2人のユウト




 僕は担任から、トップで高校に入学できると教えてもらった。


 校長から特別に賞状をもらい、僕は上機嫌だった。


 これを両親に見せれば、きっと美夏のように褒めてもらえる。


 そう信じていたんだ。




 両親はリビングに揃っていた。


 美夏は靴はあるけど、リビングにはいないので、自分の部屋にいるのだろう。



「お父様!お母様!話があるんですけど!」


「丁度良い優斗。話がある。

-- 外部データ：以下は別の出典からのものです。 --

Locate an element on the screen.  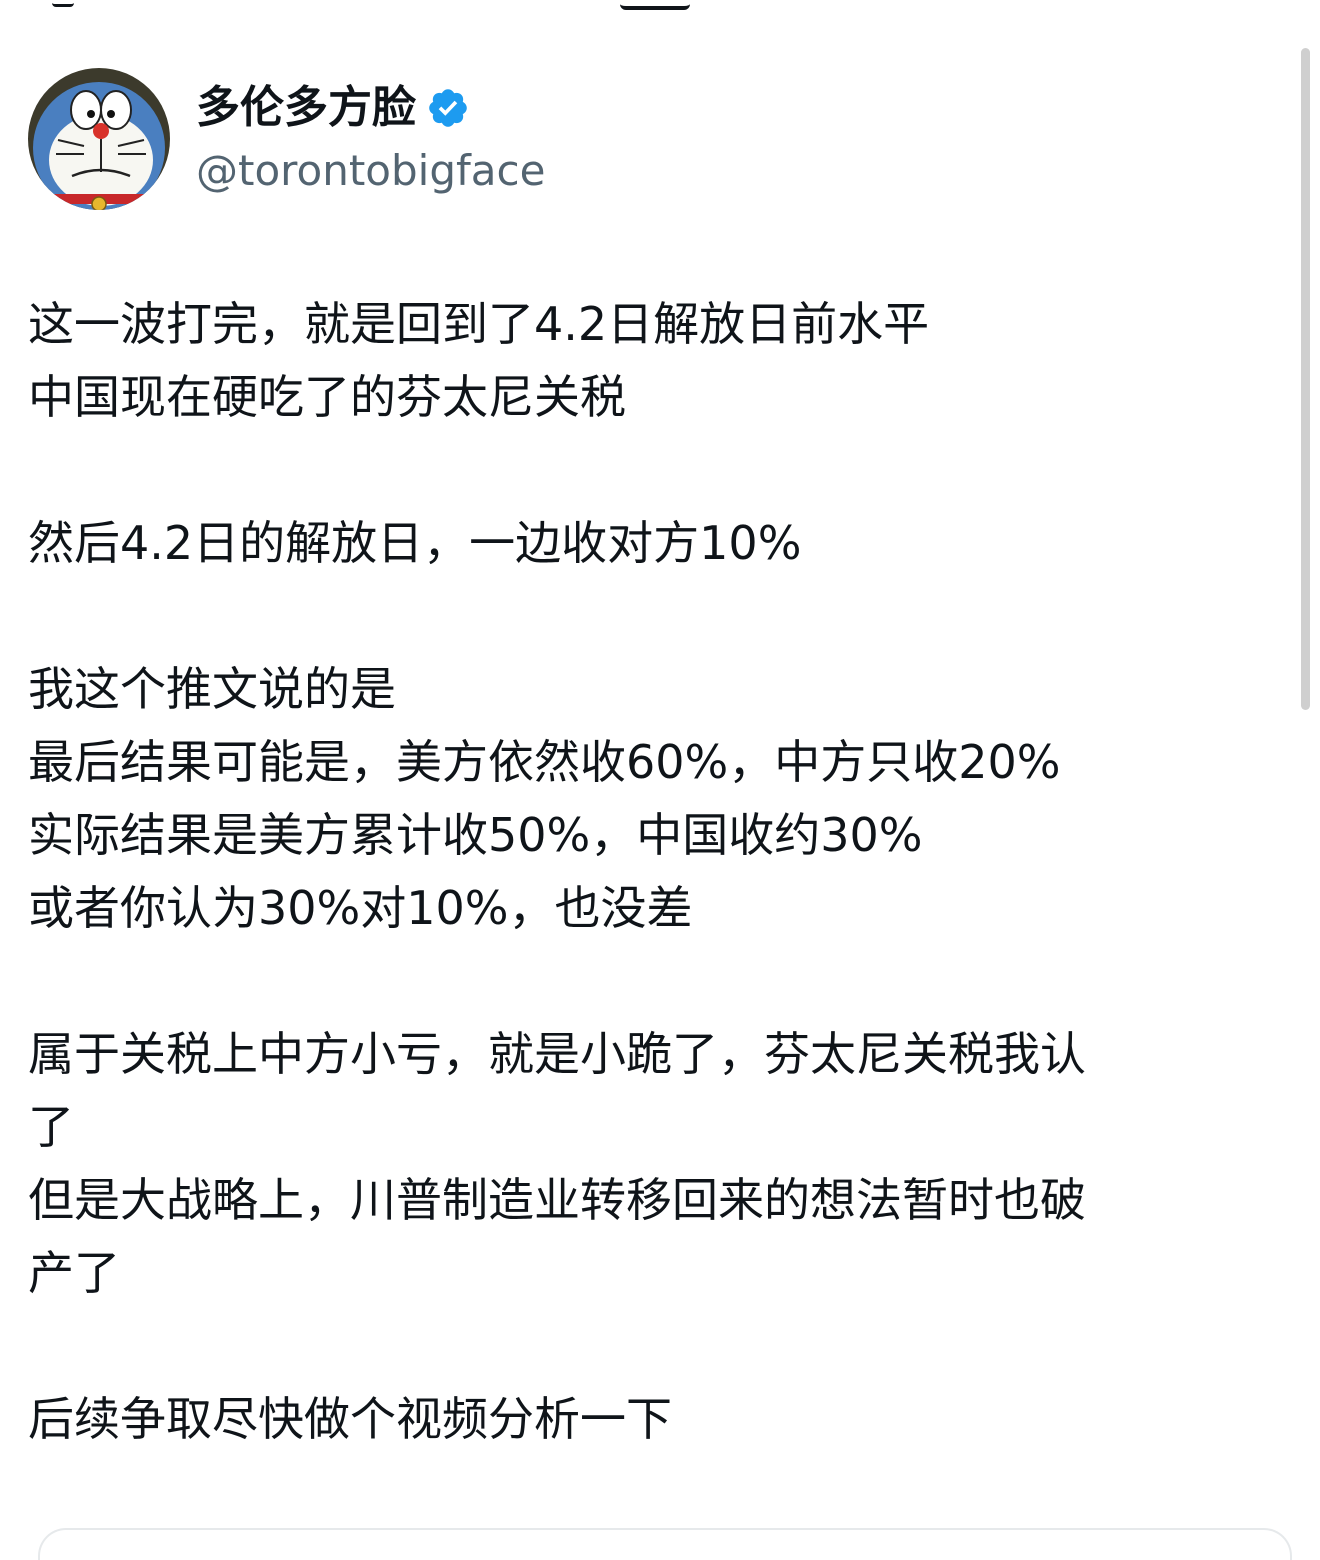
tweet-line: 但是大战略上，川普制造业转移回来的想法暂时也破 is located at coordinates (557, 1200).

座りなさい」


「どうしたんですか?お父様」


「ようやく決めたんだ。
お前を、養子に出すことを」



 ・・・え?



「どういう意味ですか・・・?」



「優斗、お前はいつまでたってもIQ200に達しないじゃないか。
わたしも母親も待つのには飽きた。
だから、美夏に財閥を任せようと思うんだ」



「ぼ、僕は・・・?」



「お前はわたしの友人である高広のもとへ行ってもらう。
高広は結婚しているが、子どもがいない。
是非子どもが欲しいと言っていたのでな。

役に立たないお前を100万で売ると言ったら、ノッてくれたぞ」



 僕は、100万で売られたんだ、と理解した。